Command/Code Purpose
curl --include "https://api.contoso.com/health" Verifies HTTPS connectivity and the health endpoint response.
curl --silent "https://api.contoso.com/info" Checks that the app reports the expected custom host and scheme.

Validate:

  • TLS handshake succeeds with valid certificate chain
  • HTTP redirects to HTTPS if enabled
  • App responds from custom hostname with expected payload

Troubleshooting

Domain verification fails

  • Confirm CNAME/A record points to correct App Service endpoint
  • Verify no conflicting DNS records exist
  • Allow propagation time before retrying

SSL bind fails with thumbprint issue

List certificates and use exact thumbprint:

az webapp config ssl list --resource-group "$RESOURCE_GROUP_NAME" --output table
Command/Code Purpose
az webapp config ssl list --resource-group "$RESOURCE_GROUP_NAME" --output table Lists available certificates so you can confirm the correct thumbprint.

Intermittent 404 after domain cutover

Check hostname binding list and ensure the custom host is attached to the right app/slot.

Run It in the Portal

Portal view: Custom domains blade (post-binding verification)

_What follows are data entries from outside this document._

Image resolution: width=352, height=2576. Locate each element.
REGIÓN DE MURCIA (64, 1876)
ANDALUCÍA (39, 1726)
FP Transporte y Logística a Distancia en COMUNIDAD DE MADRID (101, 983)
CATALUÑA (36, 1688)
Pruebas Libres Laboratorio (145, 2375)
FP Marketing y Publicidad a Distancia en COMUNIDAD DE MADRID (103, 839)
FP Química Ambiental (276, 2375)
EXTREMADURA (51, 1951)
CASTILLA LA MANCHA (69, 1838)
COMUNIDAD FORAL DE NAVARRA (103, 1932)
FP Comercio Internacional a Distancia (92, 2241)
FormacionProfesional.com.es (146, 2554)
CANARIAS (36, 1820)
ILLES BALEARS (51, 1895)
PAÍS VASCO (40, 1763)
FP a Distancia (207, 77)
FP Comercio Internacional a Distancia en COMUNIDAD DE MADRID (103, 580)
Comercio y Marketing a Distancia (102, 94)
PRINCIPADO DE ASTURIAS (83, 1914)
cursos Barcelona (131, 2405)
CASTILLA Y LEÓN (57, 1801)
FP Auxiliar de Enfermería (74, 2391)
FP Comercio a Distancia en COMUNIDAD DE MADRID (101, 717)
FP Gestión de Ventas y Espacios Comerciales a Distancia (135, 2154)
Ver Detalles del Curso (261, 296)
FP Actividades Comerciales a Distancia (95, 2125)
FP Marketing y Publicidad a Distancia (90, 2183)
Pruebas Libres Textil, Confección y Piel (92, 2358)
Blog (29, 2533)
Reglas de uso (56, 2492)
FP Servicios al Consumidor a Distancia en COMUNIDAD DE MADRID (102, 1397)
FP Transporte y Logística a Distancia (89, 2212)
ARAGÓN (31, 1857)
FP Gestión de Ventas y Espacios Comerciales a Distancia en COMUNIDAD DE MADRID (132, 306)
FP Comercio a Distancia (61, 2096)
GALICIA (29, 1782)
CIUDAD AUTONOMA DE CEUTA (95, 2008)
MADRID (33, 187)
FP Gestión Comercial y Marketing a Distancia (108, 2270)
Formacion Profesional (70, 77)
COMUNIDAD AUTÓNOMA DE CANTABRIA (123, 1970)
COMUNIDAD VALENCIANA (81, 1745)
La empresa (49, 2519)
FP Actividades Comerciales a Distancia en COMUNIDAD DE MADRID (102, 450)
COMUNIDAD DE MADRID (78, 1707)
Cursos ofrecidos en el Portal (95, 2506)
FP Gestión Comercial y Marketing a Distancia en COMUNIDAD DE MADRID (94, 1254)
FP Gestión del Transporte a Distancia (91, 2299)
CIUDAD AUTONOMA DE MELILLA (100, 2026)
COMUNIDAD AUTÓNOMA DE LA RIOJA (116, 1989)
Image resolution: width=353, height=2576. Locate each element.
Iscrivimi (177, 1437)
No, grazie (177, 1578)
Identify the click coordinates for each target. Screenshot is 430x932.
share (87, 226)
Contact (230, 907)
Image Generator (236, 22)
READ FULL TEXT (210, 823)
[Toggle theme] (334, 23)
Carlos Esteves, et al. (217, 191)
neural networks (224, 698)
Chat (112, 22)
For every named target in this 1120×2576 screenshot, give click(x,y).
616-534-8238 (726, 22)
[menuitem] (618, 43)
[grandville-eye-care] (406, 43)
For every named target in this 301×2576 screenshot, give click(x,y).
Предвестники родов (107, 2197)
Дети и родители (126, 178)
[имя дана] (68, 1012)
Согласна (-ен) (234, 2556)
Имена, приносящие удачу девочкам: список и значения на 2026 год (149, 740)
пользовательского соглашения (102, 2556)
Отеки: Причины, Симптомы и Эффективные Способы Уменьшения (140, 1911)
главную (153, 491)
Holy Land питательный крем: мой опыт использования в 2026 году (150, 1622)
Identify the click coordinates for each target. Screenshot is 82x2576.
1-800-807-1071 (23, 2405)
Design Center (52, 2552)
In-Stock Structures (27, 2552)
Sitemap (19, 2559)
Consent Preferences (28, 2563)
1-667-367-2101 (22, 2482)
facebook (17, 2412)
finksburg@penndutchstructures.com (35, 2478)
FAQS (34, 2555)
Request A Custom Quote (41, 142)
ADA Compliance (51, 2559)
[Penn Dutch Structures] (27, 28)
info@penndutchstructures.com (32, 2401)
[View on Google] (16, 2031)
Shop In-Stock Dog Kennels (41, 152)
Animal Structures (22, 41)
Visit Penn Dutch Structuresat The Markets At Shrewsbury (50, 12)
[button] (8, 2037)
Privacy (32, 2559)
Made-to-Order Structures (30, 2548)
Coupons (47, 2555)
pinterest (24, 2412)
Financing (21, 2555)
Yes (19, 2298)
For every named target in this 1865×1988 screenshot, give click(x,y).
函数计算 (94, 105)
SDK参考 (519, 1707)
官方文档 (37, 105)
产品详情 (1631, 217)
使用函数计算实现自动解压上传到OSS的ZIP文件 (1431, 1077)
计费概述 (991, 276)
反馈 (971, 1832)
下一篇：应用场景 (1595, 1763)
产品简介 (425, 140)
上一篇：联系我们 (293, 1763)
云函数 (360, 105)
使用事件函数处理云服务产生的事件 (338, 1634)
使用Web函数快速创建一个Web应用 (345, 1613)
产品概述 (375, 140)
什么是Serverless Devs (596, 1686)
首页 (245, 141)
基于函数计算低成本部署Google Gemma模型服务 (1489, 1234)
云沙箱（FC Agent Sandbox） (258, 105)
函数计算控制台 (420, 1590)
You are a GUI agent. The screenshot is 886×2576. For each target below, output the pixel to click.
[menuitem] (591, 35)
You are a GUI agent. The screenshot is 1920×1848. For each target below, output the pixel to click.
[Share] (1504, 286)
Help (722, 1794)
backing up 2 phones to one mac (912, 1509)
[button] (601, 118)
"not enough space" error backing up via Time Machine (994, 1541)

Custom domains blade for a Web App. The top of the blade shows two read-only fields — IP address (20.200.197.3) and Custom Domain Verification ID (masked for documentation) — followed by a Filter by keywords search box and an Add filter button. The command bar above the table contains Add custom domain, Buy App Service domain, and a disabled Delete button. A 3 items count precedes the table, whose columns are Custom domains, Status, Solution, Binding type, Certificate used, and Actions. Three rows are listed: app-test-20251107.net (Status: Secured, Binding type: SNI SSL, Certificate used: app-test-20251107.net-app-test-2…), www.app-test-20251107.net (Status: Secured, Binding type: SNI SSL, Certificate used: app-test-20251107.net-app-test-2…), and the default app-test-20251107.azurewebsites.net host (Status: Secured, Solution / Binding type / Certificate used columns rendered as - because the default hostname does not have a bound certificate). The left navigation shows Custom domains highlighted under Settings.

The Custom domains blade is the Portal verification surface for the az webapp config hostname add and az webapp config ssl bind steps in this tutorial. After DNS validation and certificate binding for the .NET app, the custom-hostname rows should show Status: Secured, Binding type: SNI SSL, and a populated Certificate used value, which is the end state visible for app-test-20251107.net and www.app-test-20251107.net in this screenshot. The IP address field at the top is the value you compare against the apex-domain A record during setup, and Add custom domain is the visible Portal entry point for the same hostname-binding flow. Use this blade after the CLI steps to confirm the hostname rows, binding type, and certificate columns all reflect the expected custom-domain state.